> _Text for analysis_:
────────────────────────────────────────
Technological innovation is a core aspect of corporate and national competitiveness and it is not only complex—requiring cooperation and coordination among many stakeholders—but it also involves high risk due to uncertainty. Financial markets are a key to successful technological innovation. This book looks at how traditional financing and non-traditional ones transform corporate innovation strategy.
This book reviews Korean companies to illustrate the impact of financialization on technological innovation through the relationships among financialization, managerial myopia and short-termism of innovation strategy. It does so by conducting an empirical study using Korean firm and USPTO data from the period of 1980 to 2017. By analyzing the innovation capabilities of Korean companies and presenting indicators of technological competitiveness, it offers insights into how financialization has influenced organizational behaviour, causing them to shift strategy formulation, decision making for production, investment and technological innovation away from a long-term perspective to short-term one.
This concise book will be of interest to those interested in strategy and entrepreneurship innovation, especially policy makers focusing on financialization or national level innovation strategies.
Table of Contents
1. Introduction 2. Financialization and Corporate Innovation Strategy 3. Innovative Capacity and Financialization of Korean Firms 4. Financialization and Short-termism of Innovation Strategy 5. Conclusion
Hwan Joo Seo is Professor at the Division of Business Administration at Hanyang University, South Korea. His research interests focus on Regulation theory, income equality, and financialization.
Sung Jin Kang is Professor at the Department of Economics and Director of the Institute for Economic Research, Korea University. His main fields of research are issues on sustainable development such as green growth, climate change, and economic development.
────────────────────────────────────────
Data drawn from a dataset:
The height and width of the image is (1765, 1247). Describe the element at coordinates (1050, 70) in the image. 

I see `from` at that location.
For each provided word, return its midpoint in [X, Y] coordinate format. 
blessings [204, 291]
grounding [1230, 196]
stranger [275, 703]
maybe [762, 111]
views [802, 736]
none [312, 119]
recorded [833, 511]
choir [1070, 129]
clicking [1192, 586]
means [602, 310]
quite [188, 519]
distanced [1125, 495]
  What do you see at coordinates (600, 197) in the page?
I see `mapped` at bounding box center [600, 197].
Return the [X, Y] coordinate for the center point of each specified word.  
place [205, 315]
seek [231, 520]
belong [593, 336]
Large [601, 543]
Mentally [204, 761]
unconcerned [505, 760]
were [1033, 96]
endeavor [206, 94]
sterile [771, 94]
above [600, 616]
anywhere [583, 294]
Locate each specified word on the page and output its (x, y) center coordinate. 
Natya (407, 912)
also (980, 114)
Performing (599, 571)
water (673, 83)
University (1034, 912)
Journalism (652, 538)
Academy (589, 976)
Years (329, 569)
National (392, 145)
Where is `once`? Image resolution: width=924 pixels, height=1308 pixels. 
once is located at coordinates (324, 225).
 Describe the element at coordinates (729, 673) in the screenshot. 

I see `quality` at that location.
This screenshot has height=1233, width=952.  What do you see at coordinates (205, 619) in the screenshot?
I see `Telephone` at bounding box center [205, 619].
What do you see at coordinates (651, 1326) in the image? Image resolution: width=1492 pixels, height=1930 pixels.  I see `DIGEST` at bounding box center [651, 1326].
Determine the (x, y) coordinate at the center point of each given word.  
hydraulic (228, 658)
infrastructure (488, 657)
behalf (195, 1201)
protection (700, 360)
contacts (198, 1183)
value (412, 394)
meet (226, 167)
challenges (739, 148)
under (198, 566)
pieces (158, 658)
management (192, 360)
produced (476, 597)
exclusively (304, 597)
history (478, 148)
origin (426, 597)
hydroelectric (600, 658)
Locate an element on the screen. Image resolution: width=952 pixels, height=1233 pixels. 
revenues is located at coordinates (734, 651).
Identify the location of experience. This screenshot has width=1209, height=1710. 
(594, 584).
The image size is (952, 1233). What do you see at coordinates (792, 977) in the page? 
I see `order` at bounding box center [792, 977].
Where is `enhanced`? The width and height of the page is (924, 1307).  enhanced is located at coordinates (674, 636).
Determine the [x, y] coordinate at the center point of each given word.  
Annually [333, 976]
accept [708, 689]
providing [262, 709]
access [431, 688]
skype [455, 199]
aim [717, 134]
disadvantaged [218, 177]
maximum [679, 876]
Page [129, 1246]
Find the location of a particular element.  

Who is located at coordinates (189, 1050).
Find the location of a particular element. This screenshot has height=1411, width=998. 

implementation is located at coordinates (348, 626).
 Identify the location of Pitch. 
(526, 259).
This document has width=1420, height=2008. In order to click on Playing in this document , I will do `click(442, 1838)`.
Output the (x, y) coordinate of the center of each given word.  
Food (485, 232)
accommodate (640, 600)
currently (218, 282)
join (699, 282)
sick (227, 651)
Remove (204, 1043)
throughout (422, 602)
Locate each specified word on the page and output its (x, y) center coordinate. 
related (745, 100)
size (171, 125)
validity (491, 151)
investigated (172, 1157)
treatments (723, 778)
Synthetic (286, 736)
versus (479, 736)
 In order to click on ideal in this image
────────────────────────────────────────
> _Assigned task A_:
According to the book description, which data and time period does the empirical study use?
> _Assigned task B_:
Extract everything from "This concise book" down to "equality, and financialization." in the book description, copying it word for word.

> _Task result A_:
Korean firm and USPTO data from the period of 1980 to 2017.

> _Task result B_:
This concise book will be of interest to those interested in strategy and entrepreneurship innovation, especially policy makers focusing on financialization or national level innovation strategies.
Table of Contents
1. Introduction 2. Financialization and Corporate Innovation Strategy 3. Innovative Capacity and Financialization of Korean Firms 4. Financialization and Short-termism of Innovation Strategy 5. Conclusion
Hwan Joo Seo is Professor at the Division of Business Administration at Hanyang University, South Korea. His research interests focus on Regulation theory, income equality, and financialization.